Tuesday, April 12, 2011

MacGyver It

Guitarists have a propensity for tinkering with their instruments. They are wood, so modifying can be relativly easy. Not that it always ends well, but cutting a deeper channel to accomodate a larger switch is not beyond most guitarists.

We need to remember that attitiude when other pieces in our chain fail or break.
Last night I took home a 51 Squier. Set up, changed the strings and then decided it was time to try 'er out.
I powered up the amp and pedal board and then reached across to power up my recorder - a Fostex 16 HD.

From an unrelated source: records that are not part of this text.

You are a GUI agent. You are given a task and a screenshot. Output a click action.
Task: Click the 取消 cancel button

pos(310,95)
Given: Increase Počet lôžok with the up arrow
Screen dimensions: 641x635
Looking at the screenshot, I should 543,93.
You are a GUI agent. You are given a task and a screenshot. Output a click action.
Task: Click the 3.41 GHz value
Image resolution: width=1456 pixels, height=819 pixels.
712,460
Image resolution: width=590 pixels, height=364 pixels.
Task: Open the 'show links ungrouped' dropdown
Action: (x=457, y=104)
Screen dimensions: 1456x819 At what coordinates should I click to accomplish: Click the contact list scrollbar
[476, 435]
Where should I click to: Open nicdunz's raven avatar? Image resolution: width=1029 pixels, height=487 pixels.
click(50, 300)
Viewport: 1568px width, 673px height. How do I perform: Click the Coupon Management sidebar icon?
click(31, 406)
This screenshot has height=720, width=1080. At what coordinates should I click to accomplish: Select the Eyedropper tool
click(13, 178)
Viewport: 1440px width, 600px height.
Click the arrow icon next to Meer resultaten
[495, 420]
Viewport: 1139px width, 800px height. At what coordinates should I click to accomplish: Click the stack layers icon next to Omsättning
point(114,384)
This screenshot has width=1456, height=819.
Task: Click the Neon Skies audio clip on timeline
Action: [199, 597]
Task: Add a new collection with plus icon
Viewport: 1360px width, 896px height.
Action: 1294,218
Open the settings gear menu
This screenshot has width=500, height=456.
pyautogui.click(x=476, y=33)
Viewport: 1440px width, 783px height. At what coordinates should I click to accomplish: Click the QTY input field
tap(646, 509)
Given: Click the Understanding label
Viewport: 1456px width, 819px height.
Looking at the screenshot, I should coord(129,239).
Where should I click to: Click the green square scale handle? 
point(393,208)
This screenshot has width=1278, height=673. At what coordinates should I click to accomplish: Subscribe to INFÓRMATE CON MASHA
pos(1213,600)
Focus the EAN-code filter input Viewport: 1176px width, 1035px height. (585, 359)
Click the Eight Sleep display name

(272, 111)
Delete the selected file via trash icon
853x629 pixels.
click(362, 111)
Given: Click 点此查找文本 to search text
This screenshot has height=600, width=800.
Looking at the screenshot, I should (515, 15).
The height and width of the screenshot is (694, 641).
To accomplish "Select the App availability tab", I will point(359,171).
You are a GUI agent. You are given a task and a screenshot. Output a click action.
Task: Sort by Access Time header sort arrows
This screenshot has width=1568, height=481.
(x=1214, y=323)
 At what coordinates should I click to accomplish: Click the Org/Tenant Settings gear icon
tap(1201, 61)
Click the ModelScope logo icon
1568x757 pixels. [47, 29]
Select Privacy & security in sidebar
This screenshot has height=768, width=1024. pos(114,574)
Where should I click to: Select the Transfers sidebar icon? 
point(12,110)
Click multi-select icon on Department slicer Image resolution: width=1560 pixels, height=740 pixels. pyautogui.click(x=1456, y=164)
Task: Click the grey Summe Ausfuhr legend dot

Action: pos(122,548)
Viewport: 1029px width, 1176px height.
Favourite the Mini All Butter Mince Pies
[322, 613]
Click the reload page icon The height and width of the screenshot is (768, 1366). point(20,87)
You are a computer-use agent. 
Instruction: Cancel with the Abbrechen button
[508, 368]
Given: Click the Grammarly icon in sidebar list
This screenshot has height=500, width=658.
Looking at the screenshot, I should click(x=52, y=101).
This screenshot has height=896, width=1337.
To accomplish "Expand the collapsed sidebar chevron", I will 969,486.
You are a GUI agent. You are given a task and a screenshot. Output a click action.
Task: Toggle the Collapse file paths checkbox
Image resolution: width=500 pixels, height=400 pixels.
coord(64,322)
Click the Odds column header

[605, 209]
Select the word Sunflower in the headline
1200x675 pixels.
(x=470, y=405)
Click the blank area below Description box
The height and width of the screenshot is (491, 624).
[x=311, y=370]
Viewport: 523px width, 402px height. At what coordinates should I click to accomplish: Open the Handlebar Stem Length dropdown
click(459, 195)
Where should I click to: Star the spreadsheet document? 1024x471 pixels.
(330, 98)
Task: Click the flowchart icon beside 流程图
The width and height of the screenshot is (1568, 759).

I depress the switch, the lights come on, the switch makes a snapping noise ...the unit powers down (it never really powered up as you need to hold the switch for a good 15 seconds). The switch fell partially inside the recorder.
Sigh...look at the ceiling...sigh again.

Get out the tools and unhook the cables to the recorder...drag it into the kitchen - better lighting, more room.
Fifteen screws later,  a few twist tabs and one cable unplugged and the top and bottom separate for me.
Sigh...look at the ceiling...wipe my brow.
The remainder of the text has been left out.